═══ Record set ═══
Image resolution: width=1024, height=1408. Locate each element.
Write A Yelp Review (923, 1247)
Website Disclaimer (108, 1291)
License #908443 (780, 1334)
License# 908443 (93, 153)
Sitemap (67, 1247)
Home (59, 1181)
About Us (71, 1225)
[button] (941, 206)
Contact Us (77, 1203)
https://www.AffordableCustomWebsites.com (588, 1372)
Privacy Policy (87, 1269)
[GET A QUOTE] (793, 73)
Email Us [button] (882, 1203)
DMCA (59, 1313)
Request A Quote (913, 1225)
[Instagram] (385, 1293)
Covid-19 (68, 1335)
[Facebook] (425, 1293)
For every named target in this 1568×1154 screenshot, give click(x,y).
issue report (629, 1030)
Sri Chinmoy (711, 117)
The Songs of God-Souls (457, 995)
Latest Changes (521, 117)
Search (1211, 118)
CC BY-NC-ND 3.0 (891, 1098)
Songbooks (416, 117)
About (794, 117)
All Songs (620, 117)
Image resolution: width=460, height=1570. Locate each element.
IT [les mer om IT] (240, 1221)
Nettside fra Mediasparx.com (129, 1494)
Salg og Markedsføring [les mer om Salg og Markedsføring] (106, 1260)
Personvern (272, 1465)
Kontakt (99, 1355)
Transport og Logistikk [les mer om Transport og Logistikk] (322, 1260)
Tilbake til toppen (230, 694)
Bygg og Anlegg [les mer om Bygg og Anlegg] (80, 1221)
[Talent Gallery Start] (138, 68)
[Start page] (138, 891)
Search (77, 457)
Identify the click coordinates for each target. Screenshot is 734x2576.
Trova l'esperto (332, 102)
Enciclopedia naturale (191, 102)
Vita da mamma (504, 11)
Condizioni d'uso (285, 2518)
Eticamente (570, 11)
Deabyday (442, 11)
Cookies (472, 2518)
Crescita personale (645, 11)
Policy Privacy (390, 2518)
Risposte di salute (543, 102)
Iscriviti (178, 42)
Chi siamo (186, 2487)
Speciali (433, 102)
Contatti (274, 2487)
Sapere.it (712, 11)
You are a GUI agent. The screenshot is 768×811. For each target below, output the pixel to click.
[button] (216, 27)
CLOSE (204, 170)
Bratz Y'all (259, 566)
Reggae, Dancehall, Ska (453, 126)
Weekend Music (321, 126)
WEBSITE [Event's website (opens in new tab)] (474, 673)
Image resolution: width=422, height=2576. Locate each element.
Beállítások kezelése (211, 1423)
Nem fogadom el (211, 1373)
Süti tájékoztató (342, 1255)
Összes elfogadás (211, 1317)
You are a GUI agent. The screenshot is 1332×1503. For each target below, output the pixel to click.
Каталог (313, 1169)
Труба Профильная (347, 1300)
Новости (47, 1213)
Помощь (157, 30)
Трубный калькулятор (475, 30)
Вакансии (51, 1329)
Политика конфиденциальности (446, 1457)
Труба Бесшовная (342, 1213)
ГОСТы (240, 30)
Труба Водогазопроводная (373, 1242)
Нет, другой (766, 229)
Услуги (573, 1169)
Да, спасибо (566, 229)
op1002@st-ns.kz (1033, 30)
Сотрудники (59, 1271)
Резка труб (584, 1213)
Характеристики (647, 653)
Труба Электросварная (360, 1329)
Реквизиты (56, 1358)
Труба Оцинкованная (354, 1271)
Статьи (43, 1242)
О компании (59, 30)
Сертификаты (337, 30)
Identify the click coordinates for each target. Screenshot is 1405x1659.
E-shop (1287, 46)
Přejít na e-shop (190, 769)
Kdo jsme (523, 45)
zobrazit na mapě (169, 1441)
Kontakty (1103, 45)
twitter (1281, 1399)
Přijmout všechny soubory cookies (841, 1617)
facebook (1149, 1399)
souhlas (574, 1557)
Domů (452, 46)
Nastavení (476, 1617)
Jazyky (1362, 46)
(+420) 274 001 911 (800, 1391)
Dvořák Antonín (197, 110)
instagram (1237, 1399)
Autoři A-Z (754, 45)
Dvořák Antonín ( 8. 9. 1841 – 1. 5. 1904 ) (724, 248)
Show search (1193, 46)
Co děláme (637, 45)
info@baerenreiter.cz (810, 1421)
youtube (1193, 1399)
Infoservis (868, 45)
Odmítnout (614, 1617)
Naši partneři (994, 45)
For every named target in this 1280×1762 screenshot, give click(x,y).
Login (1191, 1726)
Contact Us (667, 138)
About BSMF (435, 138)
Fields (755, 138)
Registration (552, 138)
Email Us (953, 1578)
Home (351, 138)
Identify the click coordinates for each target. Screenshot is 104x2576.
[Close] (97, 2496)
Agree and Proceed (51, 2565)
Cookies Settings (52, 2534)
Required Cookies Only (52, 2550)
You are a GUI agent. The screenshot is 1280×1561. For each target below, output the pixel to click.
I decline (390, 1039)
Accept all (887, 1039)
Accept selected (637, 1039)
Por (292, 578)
═══
* [Requirement]
Please rewrite the data from the line with "[Instagram] (385, 1293)" to the line with "Cookies (472, 2518)", replacing "Search" with "Find" and leaving everything else unchanged.

* [Correct response]
[Instagram] (385, 1293)
Covid-19 (68, 1335)
[Facebook] (425, 1293)
For every named target in this 1568×1154 screenshot, give click(x,y).
issue report (629, 1030)
Sri Chinmoy (711, 117)
The Songs of God-Souls (457, 995)
Latest Changes (521, 117)
Find (1211, 118)
CC BY-NC-ND 3.0 (891, 1098)
Songbooks (416, 117)
About (794, 117)
All Songs (620, 117)
Image resolution: width=460, height=1570. Locate each element.
IT [les mer om IT] (240, 1221)
Nettside fra Mediasparx.com (129, 1494)
Salg og Markedsføring [les mer om Salg og Markedsføring] (106, 1260)
Personvern (272, 1465)
Kontakt (99, 1355)
Transport og Logistikk [les mer om Transport og Logistikk] (322, 1260)
Tilbake til toppen (230, 694)
Bygg og Anlegg [les mer om Bygg og Anlegg] (80, 1221)
[Talent Gallery Start] (138, 68)
[Start page] (138, 891)
Find (77, 457)
Identify the click coordinates for each target. Screenshot is 734x2576.
Trova l'esperto (332, 102)
Enciclopedia naturale (191, 102)
Vita da mamma (504, 11)
Condizioni d'uso (285, 2518)
Eticamente (570, 11)
Deabyday (442, 11)
Cookies (472, 2518)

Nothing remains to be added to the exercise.